Was ließe sich schneller umsetzen?

Sogenannte Standard Operation Procedures zu etablieren, das heißt: ganz klare Anweisungen, wenn definierte Risikofaktoren zutreffen. So etwas kennt man aus der Luftfahrt, die Vorgangsweise ist aber auch jedem Skitourengeher vertraut: Wenn ein Hang bestimmte Voraussetzungen aufweist, kann ich hineinfahren – wenn nicht, dann nicht. Es wäre auch in der aktuellen Pandemie noch möglich, sich auf drei oder vier Kennzahlen zu einigen und diese mit genau festgelegten Maßnahmen zu koppeln nach dem Motto: Wenn diese Zahl so und so ist, dann erfolgt genau das und das. Das hat man bisher leider nicht gemacht, obwohl es klare Orientierung geben würde. Die Corona-Ampel wäre ein Schritt in diese Richtung gewesen, aber die ist ja sehr schnell zusammengebrochen. Auch Empfehlungen zur Informationspolitik bei unsicheren Datenlagen sollte man den Entscheidern ins Stammbuch schreiben. Wenn in jeder ZiB 2 ständig neue, wechselnde Experten zu Wort kommen und sich dabei teilweise widersprechen, hebt das nicht unbedingt das Vertrauen der Bevölkerung. Wichtig wäre ein konstantes Expertenteam. Da ist es fatal, dass der Oberste Sanitätsrat derzeit nicht besetzt ist.

Wo sehen Sie positive Ansätze im Spannungsfeld Corona?

Die Kooperation der Trägerorganisationen im Gesundheits- und Sozialsystem hat grosso modo gut funktioniert. Von Beginn der Krise an wurde zusammengeholfen, und das ist bis heute so geblieben. Die Vielfalt der Träger mit ihren unterschiedlichen Stärken stärkt die Resilienz des gesamten Systems. Die Bereitschaft zur Kooperation hat sich auch bei unserer Workshop-Reihe gezeigt: Fast alle, die eingeladen waren, haben mitgemacht, es gab kaum Absagen. Es macht schließlich auch Sinn für alle beteiligten Organisationen.

Was werden die Befunde und Empfehlungen bewirken?
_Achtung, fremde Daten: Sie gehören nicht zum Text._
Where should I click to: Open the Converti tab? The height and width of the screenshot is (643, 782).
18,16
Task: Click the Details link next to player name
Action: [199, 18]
Ich hoffe, dass sie entsprechende Resonanz finden werden. Die Initiative dazu geht schließlich von zwei großen Krankenhausbetreibern und dem Think Tank eines wichtigen Bundeslandes aus – das ist ja nicht irgendwer.

Interview: Josef Haslinger

 

Michael Meyer, Univ.-Prof.

Leiter des Institutes für Nonprofi-Management an der Wirtschaftsuniversität Wien

Michael Meyer forscht und lehrt seit mehr als 20 Jahren an der Wirtschaftsuniversität Wien. Heute leitet er dort das Institut für Nonprofit-Management sowie das Kompetenzzentrum für Nonprofit-Organisationen und Social Entrepreneurship. Der Sozial- und Wirtschaftswissenschafter befasst sich unter anderem mit zivilgesellschaftlichen Themen, der Ökonomisierung von NPO sowie Diskurs- und Organisationsanalyse. Er hat mehr als 150 wissenschaftliche Publikationen verfasst und mehrfach Forschungsaufenthalte an der Stanford University absolviert.